## AIM OF THE TASK
Copy out the following lines exactly as they appear.

>> BEGIN

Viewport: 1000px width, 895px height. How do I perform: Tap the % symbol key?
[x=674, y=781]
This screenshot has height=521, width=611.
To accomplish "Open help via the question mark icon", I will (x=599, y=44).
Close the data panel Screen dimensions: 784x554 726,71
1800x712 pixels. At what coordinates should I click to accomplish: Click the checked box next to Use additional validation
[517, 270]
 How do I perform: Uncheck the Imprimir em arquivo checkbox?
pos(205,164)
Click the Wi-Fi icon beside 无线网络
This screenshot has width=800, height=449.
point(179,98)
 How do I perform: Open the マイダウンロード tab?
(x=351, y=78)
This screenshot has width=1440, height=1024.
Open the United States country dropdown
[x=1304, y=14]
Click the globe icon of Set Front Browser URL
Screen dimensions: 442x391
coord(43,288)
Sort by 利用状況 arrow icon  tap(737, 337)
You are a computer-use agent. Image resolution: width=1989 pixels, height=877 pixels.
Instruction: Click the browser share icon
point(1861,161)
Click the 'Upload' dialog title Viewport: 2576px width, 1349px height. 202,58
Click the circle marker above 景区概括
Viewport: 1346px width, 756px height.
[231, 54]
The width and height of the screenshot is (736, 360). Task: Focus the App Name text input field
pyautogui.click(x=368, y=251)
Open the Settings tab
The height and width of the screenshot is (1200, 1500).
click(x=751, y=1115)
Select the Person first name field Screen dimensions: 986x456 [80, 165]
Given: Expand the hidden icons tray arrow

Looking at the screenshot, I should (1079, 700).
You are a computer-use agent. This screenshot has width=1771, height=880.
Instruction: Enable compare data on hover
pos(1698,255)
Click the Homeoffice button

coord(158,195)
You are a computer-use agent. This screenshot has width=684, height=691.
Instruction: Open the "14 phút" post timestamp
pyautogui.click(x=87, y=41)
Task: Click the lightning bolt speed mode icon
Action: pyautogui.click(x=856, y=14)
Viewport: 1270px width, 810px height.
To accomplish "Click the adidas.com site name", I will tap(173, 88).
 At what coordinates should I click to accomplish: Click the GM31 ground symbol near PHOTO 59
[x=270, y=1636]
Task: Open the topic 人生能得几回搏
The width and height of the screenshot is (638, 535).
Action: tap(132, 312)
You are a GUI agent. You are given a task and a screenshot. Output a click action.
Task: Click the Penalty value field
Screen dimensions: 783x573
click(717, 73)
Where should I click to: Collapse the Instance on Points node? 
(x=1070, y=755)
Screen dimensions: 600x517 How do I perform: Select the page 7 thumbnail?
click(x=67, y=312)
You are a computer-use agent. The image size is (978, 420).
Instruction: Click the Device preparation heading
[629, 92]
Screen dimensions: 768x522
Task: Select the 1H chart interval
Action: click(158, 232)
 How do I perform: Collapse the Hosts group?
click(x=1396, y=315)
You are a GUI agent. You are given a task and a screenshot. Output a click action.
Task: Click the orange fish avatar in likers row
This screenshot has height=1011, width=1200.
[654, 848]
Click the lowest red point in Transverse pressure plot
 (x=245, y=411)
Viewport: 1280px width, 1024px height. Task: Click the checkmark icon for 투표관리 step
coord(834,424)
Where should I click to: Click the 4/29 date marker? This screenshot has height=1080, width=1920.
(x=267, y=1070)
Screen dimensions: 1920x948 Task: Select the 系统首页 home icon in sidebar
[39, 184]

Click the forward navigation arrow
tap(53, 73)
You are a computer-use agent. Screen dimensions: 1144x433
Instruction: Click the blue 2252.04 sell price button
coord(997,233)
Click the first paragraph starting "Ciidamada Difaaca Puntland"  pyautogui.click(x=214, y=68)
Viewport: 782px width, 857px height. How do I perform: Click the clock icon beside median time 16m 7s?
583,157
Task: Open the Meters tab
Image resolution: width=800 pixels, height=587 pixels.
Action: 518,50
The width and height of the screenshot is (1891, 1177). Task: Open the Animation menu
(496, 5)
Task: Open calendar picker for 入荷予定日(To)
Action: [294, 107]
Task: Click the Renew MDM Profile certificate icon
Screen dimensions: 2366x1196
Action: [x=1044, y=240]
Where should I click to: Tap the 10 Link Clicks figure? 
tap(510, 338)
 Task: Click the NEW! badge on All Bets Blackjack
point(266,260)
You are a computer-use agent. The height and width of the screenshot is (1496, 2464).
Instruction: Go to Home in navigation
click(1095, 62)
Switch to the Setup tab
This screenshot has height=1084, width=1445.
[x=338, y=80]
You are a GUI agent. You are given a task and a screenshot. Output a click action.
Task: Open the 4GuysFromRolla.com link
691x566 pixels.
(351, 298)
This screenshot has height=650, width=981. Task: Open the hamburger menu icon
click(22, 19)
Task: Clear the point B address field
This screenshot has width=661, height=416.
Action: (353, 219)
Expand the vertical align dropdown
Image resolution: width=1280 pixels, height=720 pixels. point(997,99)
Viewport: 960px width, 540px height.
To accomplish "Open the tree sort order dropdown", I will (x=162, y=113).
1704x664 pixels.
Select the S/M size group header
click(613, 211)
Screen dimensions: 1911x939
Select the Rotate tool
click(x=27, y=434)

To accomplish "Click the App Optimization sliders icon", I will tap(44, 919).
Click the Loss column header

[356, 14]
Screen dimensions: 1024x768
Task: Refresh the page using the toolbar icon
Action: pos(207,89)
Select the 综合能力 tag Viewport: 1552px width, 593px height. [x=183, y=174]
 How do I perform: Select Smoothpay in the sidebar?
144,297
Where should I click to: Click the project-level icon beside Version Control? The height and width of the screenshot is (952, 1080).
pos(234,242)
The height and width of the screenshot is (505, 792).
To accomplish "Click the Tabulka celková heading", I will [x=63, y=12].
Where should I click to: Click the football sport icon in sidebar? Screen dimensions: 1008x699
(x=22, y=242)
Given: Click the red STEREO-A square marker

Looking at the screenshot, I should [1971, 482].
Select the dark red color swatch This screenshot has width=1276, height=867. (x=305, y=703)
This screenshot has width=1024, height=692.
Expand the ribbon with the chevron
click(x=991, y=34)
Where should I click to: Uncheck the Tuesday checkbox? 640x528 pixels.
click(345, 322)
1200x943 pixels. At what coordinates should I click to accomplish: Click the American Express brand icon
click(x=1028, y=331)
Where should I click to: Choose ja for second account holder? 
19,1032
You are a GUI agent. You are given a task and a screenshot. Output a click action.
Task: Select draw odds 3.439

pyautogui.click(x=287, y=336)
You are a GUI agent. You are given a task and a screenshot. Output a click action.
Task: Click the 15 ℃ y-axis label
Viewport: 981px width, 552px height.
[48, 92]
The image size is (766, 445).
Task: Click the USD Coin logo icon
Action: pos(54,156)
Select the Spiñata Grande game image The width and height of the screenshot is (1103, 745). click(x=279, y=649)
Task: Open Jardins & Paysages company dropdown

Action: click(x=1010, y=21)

>> END

## SOLUTION FOR THIS PROBLEM
Viewport: 1000px width, 895px height. How do I perform: Tap the % symbol key?
[x=674, y=781]
This screenshot has height=521, width=611.
To accomplish "Open help via the question mark icon", I will (x=599, y=44).
Close the data panel Screen dimensions: 784x554 726,71
1800x712 pixels. At what coordinates should I click to accomplish: Click the checked box next to Use additional validation
[517, 270]
 How do I perform: Uncheck the Imprimir em arquivo checkbox?
pos(205,164)
Click the Wi-Fi icon beside 无线网络
This screenshot has width=800, height=449.
point(179,98)
 How do I perform: Open the マイダウンロード tab?
(x=351, y=78)
This screenshot has width=1440, height=1024.
Open the United States country dropdown
[x=1304, y=14]
Click the globe icon of Set Front Browser URL
Screen dimensions: 442x391
coord(43,288)
Sort by 利用状況 arrow icon  tap(737, 337)
You are a computer-use agent. Image resolution: width=1989 pixels, height=877 pixels.
Instruction: Click the browser share icon
point(1861,161)
Click the 'Upload' dialog title Viewport: 2576px width, 1349px height. 202,58
Click the circle marker above 景区概括
Viewport: 1346px width, 756px height.
[231, 54]
The width and height of the screenshot is (736, 360). Task: Focus the App Name text input field
pyautogui.click(x=368, y=251)
Open the Settings tab
The height and width of the screenshot is (1200, 1500).
click(x=751, y=1115)
Select the Person first name field Screen dimensions: 986x456 [80, 165]
Given: Expand the hidden icons tray arrow

Looking at the screenshot, I should (1079, 700).
You are a computer-use agent. This screenshot has width=1771, height=880.
Instruction: Enable compare data on hover
pos(1698,255)
Click the Homeoffice button

coord(158,195)
You are a computer-use agent. This screenshot has width=684, height=691.
Instruction: Open the "14 phút" post timestamp
pyautogui.click(x=87, y=41)
Task: Click the lightning bolt speed mode icon
Action: pyautogui.click(x=856, y=14)
Viewport: 1270px width, 810px height.
To accomplish "Click the adidas.com site name", I will tap(173, 88).
 At what coordinates should I click to accomplish: Click the GM31 ground symbol near PHOTO 59
[x=270, y=1636]
Task: Open the topic 人生能得几回搏
The width and height of the screenshot is (638, 535).
Action: tap(132, 312)
You are a GUI agent. You are given a task and a screenshot. Output a click action.
Task: Click the Penalty value field
Screen dimensions: 783x573
click(717, 73)
Where should I click to: Collapse the Instance on Points node? 
(x=1070, y=755)
Screen dimensions: 600x517 How do I perform: Select the page 7 thumbnail?
click(x=67, y=312)
You are a computer-use agent. The image size is (978, 420).
Instruction: Click the Device preparation heading
[629, 92]
Screen dimensions: 768x522
Task: Select the 1H chart interval
Action: click(158, 232)
 How do I perform: Collapse the Hosts group?
click(x=1396, y=315)
You are a GUI agent. You are given a task and a screenshot. Output a click action.
Task: Click the orange fish avatar in likers row
This screenshot has height=1011, width=1200.
[654, 848]
Click the lowest red point in Transverse pressure plot
 (x=245, y=411)
Viewport: 1280px width, 1024px height. Task: Click the checkmark icon for 투표관리 step
coord(834,424)
Where should I click to: Click the 4/29 date marker? This screenshot has height=1080, width=1920.
(x=267, y=1070)
Screen dimensions: 1920x948 Task: Select the 系统首页 home icon in sidebar
[39, 184]

Click the forward navigation arrow
tap(53, 73)
You are a computer-use agent. Screen dimensions: 1144x433
Instruction: Click the blue 2252.04 sell price button
coord(997,233)
Click the first paragraph starting "Ciidamada Difaaca Puntland"  pyautogui.click(x=214, y=68)
Viewport: 782px width, 857px height. How do I perform: Click the clock icon beside median time 16m 7s?
583,157
Task: Open the Meters tab
Image resolution: width=800 pixels, height=587 pixels.
Action: 518,50
The width and height of the screenshot is (1891, 1177). Task: Open the Animation menu
(496, 5)
Task: Open calendar picker for 入荷予定日(To)
Action: [294, 107]
Task: Click the Renew MDM Profile certificate icon
Screen dimensions: 2366x1196
Action: [x=1044, y=240]
Where should I click to: Tap the 10 Link Clicks figure? 
tap(510, 338)
 Task: Click the NEW! badge on All Bets Blackjack
point(266,260)
You are a computer-use agent. The height and width of the screenshot is (1496, 2464).
Instruction: Go to Home in navigation
click(1095, 62)
Switch to the Setup tab
This screenshot has height=1084, width=1445.
[x=338, y=80]
You are a GUI agent. You are given a task and a screenshot. Output a click action.
Task: Open the 4GuysFromRolla.com link
691x566 pixels.
(351, 298)
This screenshot has height=650, width=981. Task: Open the hamburger menu icon
click(22, 19)
Task: Clear the point B address field
This screenshot has width=661, height=416.
Action: (353, 219)
Expand the vertical align dropdown
Image resolution: width=1280 pixels, height=720 pixels. point(997,99)
Viewport: 960px width, 540px height.
To accomplish "Open the tree sort order dropdown", I will (x=162, y=113).
1704x664 pixels.
Select the S/M size group header
click(613, 211)
Screen dimensions: 1911x939
Select the Rotate tool
click(x=27, y=434)

To accomplish "Click the App Optimization sliders icon", I will tap(44, 919).
Click the Loss column header

[356, 14]
Screen dimensions: 1024x768
Task: Refresh the page using the toolbar icon
Action: pos(207,89)
Select the 综合能力 tag Viewport: 1552px width, 593px height. [x=183, y=174]
 How do I perform: Select Smoothpay in the sidebar?
144,297
Where should I click to: Click the project-level icon beside Version Control? The height and width of the screenshot is (952, 1080).
pos(234,242)
The height and width of the screenshot is (505, 792).
To accomplish "Click the Tabulka celková heading", I will [x=63, y=12].
Where should I click to: Click the football sport icon in sidebar? Screen dimensions: 1008x699
(x=22, y=242)
Given: Click the red STEREO-A square marker

Looking at the screenshot, I should [1971, 482].
Select the dark red color swatch This screenshot has width=1276, height=867. (x=305, y=703)
This screenshot has width=1024, height=692.
Expand the ribbon with the chevron
click(x=991, y=34)
Where should I click to: Uncheck the Tuesday checkbox? 640x528 pixels.
click(345, 322)
1200x943 pixels. At what coordinates should I click to accomplish: Click the American Express brand icon
click(x=1028, y=331)
Where should I click to: Choose ja for second account holder? 
19,1032
You are a GUI agent. You are given a task and a screenshot. Output a click action.
Task: Select draw odds 3.439

pyautogui.click(x=287, y=336)
You are a GUI agent. You are given a task and a screenshot. Output a click action.
Task: Click the 15 ℃ y-axis label
Viewport: 981px width, 552px height.
[48, 92]
The image size is (766, 445).
Task: Click the USD Coin logo icon
Action: pos(54,156)
Select the Spiñata Grande game image The width and height of the screenshot is (1103, 745). click(x=279, y=649)
Task: Open Jardins & Paysages company dropdown

Action: click(x=1010, y=21)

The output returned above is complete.